Tuesday, October 6, 2015

Thud and grunt from the rainbow gutter - The Doors' LA Woman

This post is a belated coda to my attempts around the turn of the year to listen to The Doors

At the time, I had only made it as far as album three. The further I moved away from the self-titled first album with its transcendental groove, the more the balance tilted from compelling to unintentionally comic.

I'm here now to report that it may have taken them six albums, but The Doors finally delivered consistently on 1971's LA Woman.


It's known chiefly these days for creepy-listening headphone treat Riders On The Storm, but that's something of a track apart. Forty-five years or so down the line, what the rest of LA Woman sounds like is the best backroom-of-a-pub blues-rock-soul thug stomp of an album you can possible imagine.

All thud and grunt from the rainbow gutter.

Now, describing The Doors at this point as pub-rock ne plus ultra ever might sound like a backhanded compliment. It really isn't - and perhaps it'll become clearer if I explain by comparison. 

When Led Zeppelin were charging through their early albums during the same period, what's striking is how clean, how mannered they sound when you place them next to LA Woman, which essentially draws on many of the same influences in psychedelia and the blues. Led Zeppelin IV - also from 1971 - is a great piece of work, but it's about the flash, polish and technique. 

The Doors have chops too, but they sound dirty. Yes, even Ray Manzarek's organ, that proto-prog signifier. None of which makes them any more or less authentic than Led Zep - it's just a strikingly different arrangement of similar influences. 

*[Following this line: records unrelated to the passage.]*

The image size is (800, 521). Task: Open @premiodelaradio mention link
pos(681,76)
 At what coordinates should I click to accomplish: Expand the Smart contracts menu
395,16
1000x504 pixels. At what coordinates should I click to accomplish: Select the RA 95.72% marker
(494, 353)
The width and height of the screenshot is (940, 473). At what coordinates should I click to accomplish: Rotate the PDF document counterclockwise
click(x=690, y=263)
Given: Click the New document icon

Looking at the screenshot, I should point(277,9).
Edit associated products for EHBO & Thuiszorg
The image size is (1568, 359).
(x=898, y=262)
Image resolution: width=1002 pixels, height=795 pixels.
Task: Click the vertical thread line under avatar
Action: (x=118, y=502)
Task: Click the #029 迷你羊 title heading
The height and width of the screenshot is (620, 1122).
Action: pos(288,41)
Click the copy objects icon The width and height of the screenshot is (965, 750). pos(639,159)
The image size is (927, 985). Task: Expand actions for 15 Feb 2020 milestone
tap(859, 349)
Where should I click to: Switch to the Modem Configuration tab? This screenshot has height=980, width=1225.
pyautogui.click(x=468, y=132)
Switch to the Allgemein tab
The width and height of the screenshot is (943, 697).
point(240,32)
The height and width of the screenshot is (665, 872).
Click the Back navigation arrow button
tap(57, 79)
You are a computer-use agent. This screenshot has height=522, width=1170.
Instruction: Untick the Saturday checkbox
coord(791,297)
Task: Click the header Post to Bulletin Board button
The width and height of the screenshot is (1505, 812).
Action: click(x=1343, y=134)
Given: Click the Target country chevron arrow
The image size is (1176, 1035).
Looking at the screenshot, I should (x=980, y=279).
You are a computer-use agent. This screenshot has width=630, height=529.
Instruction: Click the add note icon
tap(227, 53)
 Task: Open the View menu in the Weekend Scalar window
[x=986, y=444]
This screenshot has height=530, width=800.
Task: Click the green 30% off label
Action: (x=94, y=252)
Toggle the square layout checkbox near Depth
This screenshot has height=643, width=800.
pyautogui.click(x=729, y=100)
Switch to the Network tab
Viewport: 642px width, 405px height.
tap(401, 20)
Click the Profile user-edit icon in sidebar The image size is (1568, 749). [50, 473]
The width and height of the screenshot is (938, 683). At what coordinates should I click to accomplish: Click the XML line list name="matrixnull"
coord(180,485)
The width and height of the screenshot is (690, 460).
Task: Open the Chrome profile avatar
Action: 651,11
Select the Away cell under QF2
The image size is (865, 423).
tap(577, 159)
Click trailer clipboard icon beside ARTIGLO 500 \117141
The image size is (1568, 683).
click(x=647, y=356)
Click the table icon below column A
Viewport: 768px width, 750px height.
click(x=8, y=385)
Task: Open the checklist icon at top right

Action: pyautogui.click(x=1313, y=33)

This sound - with occasional psych-pop digressions like Riders or Love Her Madly in counterpoint - basically fuels LA Woman. Tracks like The Changeling, Been Down So Long or Crawling King Snake (a John Lee Hooker cover) could come straight from the stage at The Lucky Star Lounge or some other notional small town American music bar. 

Or, closer to home, the Kings Head on Bird Street on a Saturday night.

On this album, Morrison-as-poet takes a back-seat to Morrison the rocker, although his alter ego still breaks on through a couple of times in, for example, The Wasp or L'AmericaInevitably, there are a couple of 'Oh Jimbo! No!' moments of lyrical hypermasculinity that just don't work these days. But overall, it's a positively human Morrison we see here.

So, while most Doors albums don't so much flirt with ridicule as take it to Vegas for a four-day bender followed by a chapel wedding, LA Woman sees them keeping it relatively restrained and personal and all the better for it. It is 'just' four sweating guys in a notional basement kicking out the hermetic jams, with no claims to any cosmic significance. 

But it's the best sweaty basement rock record it can possibly be. And ain't that something?